Just I, yes, I, just my affirming presence and my just eyes watching from above, around a veer or corner in the heavens where the doves and pigeons fly, among the hierarchies and the hierophants of this higher Hierusalem, over the straight and honest straitened trails which are the aether of the poor that I have made my great tribunal whereby do I now announce that Justice be above the Street.
Ern had his stinging eyes closed and his palms pressed to his face, but found he could still see the angel anyway, not through his finger-cracks or eyelids as with a bright light but more as if the rays had swerved around these obstacles by some route Ern could not determine. His attempts to block the sight out proving useless he next clasped his hands across his ears instead, but had no more success. Rather than being muffled by the intervening pads of gristle, bone and fat, the entity’s cascading voice seemed to be circumventing these impediments to sound with crystal clarity, almost as if its source were inside Ernest’s skull. Remembering his father’s madness, Ern was coming rapidly to the conclusion that in fact this might well be the case. The talking fresco was just a delusion and Ern had gone round the bend like his old man. Or, on the other hand, he was still sane and this uncanny intervention was a real event, was genuinely taking place there in the dangling loft above St. Paul’s, there in Ern’s world, there in his life. Neither of these alternatives was bearable.
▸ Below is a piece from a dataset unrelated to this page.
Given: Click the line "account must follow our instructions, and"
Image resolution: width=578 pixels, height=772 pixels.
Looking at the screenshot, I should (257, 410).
The sparkling music of each angel-word, its shivering harmonic fronds and its disintegrating arabesques, was crafted so the sounds were subdivided endlessly in ever-smaller copies of themselves, just as each branch is like its tree in miniature, each individual twig a scaled-down reproduction of its branch. A river that fragmented into streams and at last rivulets upon its delta, every syllable would trickle through a thousand fissures and capillaries into Ern’s core, into the very fabric of him, all its meaning saturating him in such a way that its least nuance could not be misheard, misunderstood or missed.
“Justice above the Street”, the vast, flat face had said, or that at least had been a part of it, and in his thoughts he found a strong and sudden visual image to accompany the phrase. In his mind’s eye he saw what was, in short, a set of scales hung up above a winding band of road, but the stark crudeness of the imagery bewildered Ern, who’d always thought he had a fair imagination for such things. These were no gleaming balances suspended in the glorious streaming sky above a rustic lane as in some Bible illustration, but the rough marks of a child or imbecile. The hanging pans and their supporting chains were no more than uneven triangles, joined near and not exactly at their apex by an oblong drawn in an unpracticed hand. Below this was a wavering and elongated rectangle that may have been a street or may as well have been a strip of curling ribbon.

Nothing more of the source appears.